Please reproduce the rows word for word, starting with the first line and stopping after the line that contains "coord(251,13)".

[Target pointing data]
+++

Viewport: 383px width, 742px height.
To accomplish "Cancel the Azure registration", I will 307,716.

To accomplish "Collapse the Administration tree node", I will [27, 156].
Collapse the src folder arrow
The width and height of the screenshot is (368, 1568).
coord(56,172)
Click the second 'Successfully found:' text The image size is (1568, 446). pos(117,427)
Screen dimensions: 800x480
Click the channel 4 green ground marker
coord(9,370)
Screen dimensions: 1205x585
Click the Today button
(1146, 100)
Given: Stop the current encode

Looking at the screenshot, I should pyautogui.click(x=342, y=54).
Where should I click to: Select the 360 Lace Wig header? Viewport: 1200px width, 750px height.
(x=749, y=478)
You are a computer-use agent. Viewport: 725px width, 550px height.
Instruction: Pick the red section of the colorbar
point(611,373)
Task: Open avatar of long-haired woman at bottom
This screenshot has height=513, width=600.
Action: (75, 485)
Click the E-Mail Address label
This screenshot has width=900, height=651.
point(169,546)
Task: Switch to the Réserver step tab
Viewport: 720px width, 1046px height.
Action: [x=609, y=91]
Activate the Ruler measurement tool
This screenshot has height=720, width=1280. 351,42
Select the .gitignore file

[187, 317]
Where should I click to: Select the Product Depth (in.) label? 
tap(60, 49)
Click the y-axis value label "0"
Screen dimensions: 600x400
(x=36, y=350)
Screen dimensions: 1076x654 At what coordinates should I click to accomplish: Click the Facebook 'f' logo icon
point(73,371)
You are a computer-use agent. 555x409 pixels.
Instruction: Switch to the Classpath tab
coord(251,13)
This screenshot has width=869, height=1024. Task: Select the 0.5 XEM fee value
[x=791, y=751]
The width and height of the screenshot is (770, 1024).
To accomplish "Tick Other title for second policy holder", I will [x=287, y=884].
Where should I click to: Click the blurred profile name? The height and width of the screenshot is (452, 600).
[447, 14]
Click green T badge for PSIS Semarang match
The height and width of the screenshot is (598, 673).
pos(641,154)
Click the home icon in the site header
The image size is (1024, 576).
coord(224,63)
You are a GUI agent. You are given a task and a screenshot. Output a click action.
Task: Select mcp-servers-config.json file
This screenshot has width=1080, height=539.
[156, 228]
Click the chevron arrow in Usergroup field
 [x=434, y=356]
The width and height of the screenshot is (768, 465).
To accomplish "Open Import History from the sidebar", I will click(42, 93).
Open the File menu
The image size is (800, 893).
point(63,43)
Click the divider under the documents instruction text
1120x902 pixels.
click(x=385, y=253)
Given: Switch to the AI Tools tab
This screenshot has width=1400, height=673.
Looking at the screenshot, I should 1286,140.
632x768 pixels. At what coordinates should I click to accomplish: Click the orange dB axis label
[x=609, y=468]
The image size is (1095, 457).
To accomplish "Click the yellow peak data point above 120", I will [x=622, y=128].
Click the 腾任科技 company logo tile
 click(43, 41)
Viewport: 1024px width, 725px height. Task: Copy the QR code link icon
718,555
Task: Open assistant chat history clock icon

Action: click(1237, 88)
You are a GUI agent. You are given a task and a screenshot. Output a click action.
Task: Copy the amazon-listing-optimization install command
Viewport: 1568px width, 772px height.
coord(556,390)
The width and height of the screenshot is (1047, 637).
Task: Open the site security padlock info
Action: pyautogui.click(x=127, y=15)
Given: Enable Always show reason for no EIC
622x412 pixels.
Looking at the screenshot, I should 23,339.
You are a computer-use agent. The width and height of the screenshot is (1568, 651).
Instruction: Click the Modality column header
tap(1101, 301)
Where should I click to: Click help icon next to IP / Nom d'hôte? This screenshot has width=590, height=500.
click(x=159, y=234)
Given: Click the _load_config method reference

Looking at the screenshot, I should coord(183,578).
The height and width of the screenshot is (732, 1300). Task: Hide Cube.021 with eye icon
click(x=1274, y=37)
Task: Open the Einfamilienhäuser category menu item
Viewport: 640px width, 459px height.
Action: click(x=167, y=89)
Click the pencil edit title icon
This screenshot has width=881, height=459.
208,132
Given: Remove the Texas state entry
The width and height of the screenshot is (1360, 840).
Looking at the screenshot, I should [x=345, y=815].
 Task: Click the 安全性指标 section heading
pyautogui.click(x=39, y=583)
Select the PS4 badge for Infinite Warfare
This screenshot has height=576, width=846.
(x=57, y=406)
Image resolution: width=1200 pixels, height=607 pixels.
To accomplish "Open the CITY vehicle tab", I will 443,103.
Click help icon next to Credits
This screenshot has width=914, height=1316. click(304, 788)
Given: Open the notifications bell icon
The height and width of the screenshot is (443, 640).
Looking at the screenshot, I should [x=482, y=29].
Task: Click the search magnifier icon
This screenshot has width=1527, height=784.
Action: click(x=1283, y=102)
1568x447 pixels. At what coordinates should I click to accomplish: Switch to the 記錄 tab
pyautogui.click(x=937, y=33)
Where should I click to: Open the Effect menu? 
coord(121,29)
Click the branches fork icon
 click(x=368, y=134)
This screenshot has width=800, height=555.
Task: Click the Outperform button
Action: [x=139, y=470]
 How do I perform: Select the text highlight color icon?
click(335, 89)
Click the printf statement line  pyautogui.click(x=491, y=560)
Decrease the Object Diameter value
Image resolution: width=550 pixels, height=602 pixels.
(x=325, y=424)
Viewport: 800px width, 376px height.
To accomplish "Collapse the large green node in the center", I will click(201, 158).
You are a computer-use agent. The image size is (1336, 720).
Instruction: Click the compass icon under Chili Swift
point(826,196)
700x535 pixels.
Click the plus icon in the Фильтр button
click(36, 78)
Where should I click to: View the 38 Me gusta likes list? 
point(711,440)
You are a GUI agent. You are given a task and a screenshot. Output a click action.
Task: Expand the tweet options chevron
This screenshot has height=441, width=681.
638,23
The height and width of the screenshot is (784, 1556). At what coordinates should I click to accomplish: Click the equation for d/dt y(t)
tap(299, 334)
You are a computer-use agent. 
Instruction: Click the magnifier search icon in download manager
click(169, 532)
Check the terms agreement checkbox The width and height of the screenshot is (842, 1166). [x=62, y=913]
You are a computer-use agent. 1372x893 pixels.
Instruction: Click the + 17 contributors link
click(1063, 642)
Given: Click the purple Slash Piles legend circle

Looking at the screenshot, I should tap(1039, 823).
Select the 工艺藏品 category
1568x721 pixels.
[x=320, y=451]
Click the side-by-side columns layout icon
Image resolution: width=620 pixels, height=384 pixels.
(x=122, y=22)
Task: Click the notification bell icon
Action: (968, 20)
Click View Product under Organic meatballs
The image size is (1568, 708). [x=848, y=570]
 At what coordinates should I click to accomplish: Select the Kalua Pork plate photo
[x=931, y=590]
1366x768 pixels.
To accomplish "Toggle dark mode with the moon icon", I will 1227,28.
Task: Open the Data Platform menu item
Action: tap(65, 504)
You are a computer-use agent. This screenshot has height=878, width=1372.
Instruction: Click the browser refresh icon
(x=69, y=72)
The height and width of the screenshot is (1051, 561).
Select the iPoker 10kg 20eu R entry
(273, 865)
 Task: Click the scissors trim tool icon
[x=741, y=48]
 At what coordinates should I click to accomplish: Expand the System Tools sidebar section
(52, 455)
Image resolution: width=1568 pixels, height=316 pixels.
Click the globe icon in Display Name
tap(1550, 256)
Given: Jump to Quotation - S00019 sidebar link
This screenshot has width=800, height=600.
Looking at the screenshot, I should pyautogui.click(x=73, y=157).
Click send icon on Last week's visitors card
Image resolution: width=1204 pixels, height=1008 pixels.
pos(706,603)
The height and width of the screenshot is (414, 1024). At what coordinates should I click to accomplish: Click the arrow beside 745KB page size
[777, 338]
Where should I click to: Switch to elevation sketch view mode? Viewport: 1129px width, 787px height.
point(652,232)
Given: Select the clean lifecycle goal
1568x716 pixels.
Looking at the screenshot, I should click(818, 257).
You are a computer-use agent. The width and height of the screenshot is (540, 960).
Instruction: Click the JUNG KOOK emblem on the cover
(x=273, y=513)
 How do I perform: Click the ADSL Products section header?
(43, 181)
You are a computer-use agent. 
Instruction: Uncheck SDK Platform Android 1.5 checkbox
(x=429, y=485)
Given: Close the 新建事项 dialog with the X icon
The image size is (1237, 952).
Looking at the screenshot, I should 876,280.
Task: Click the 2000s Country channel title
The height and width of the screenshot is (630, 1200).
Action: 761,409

+++

▶ **Exercise output**:
Viewport: 383px width, 742px height.
To accomplish "Cancel the Azure registration", I will 307,716.

To accomplish "Collapse the Administration tree node", I will [27, 156].
Collapse the src folder arrow
The width and height of the screenshot is (368, 1568).
coord(56,172)
Click the second 'Successfully found:' text The image size is (1568, 446). pos(117,427)
Screen dimensions: 800x480
Click the channel 4 green ground marker
coord(9,370)
Screen dimensions: 1205x585
Click the Today button
(1146, 100)
Given: Stop the current encode

Looking at the screenshot, I should pyautogui.click(x=342, y=54).
Where should I click to: Select the 360 Lace Wig header? Viewport: 1200px width, 750px height.
(x=749, y=478)
You are a computer-use agent. Viewport: 725px width, 550px height.
Instruction: Pick the red section of the colorbar
point(611,373)
Task: Open avatar of long-haired woman at bottom
This screenshot has height=513, width=600.
Action: (75, 485)
Click the E-Mail Address label
This screenshot has width=900, height=651.
point(169,546)
Task: Switch to the Réserver step tab
Viewport: 720px width, 1046px height.
Action: [x=609, y=91]
Activate the Ruler measurement tool
This screenshot has height=720, width=1280. 351,42
Select the .gitignore file

[187, 317]
Where should I click to: Select the Product Depth (in.) label? 
tap(60, 49)
Click the y-axis value label "0"
Screen dimensions: 600x400
(x=36, y=350)
Screen dimensions: 1076x654 At what coordinates should I click to accomplish: Click the Facebook 'f' logo icon
point(73,371)
You are a computer-use agent. 555x409 pixels.
Instruction: Switch to the Classpath tab
coord(251,13)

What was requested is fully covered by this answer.